CoinGecko surveyed 343 individuals on the importance of 11 factors in purchasing NFTs. According to the survey results, utility is the top reason for buying NFTs!
“Utility” led the survey with 77.6% of votes (32.7% very important, 32.7% important, and 12.2% slightly important). “Disruption” came in last with 59.5% of the survey pool (20.1% very important, 26.5% important, and 12.8% slightly important).
The report showed that 3 out of every four NFT holders consider the utility of an NFT collection before buying it. Although NFTs initially offered little to no utility, these digital assets have evolved to have more use cases.
The second most important factor turned out to be long-term profit. 76.1% of participants voted for their gains, as NFTs as often considered long-term investments.
7 out of 10 participants chose to buy NFTs to own a stake in the venture or DAO. People sometimes participate in NFT projects because they enjoy their ecosystems and communities.
71.1% voted for their enthusiasm for the collection’s technology. NFT projects that use new technology or improve on existing technology tend to stand out and attract potential holders.
68.8% of holders purchase NFTs to become part of the project’s community and team. It could be an opportunity for holders of budding projects to gain access to exclusive rewards or rise through the ranks. Community members with similar interests could also become friends. These reasons are why project developers pay attention to building and maintaining strong communities for their projects.

ENTRIES SUPPLIED -
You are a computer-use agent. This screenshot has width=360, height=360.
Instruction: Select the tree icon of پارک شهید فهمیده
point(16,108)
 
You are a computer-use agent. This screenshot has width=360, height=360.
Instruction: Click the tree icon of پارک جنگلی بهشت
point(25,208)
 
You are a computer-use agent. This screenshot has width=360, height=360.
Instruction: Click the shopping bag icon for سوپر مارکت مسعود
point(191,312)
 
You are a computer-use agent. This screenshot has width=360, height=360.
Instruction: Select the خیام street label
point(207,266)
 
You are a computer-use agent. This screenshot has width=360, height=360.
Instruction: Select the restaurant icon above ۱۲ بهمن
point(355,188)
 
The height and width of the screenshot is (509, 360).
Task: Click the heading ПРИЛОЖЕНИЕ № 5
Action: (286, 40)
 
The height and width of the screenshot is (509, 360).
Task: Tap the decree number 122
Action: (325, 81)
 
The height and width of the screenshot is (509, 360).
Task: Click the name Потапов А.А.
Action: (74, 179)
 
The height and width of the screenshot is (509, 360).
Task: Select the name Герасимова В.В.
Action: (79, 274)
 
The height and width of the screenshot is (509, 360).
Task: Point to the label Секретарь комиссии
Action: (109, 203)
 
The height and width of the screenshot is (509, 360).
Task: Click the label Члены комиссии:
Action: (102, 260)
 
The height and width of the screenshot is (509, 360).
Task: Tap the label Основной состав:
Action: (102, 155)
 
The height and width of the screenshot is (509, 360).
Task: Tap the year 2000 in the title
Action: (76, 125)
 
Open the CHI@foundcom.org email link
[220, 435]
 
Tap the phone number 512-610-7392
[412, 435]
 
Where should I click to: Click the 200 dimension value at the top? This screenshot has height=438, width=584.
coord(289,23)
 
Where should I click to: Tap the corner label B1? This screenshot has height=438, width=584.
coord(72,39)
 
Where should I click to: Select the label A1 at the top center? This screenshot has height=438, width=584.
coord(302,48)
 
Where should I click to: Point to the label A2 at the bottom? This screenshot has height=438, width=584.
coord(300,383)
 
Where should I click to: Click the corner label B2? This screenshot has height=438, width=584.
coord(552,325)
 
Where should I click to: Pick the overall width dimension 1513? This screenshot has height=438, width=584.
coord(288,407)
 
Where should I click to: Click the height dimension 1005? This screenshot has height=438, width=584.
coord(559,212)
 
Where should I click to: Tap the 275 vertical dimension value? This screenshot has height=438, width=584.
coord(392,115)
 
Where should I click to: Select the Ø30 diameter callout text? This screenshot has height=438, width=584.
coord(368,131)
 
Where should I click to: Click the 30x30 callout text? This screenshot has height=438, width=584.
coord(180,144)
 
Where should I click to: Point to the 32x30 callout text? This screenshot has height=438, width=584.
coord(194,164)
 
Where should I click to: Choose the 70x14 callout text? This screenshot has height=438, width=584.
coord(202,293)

TO DO -
**A)** Answer these questions from the NFT survey text:
(i) How many individuals did CoinGecko survey?
(ii) What share of the survey pool did "Disruption" receive?
(iii) What percentage of participants voted for their enthusiasm for the collection's technology?
**B)** Set down the passage of the NFT survey text starting with "CoinGecko surveyed 343" and going on through "for buying NFTs!", unchanged.
The items placed after the NFT survey text are not needed.

RESPONSES -
**A)**
(i) 343
(ii) 59.5%
(iii) 71.1%

**B)**
CoinGecko surveyed 343 individuals on the importance of 11 factors in purchasing NFTs. According to the survey results, utility is the top reason for buying NFTs!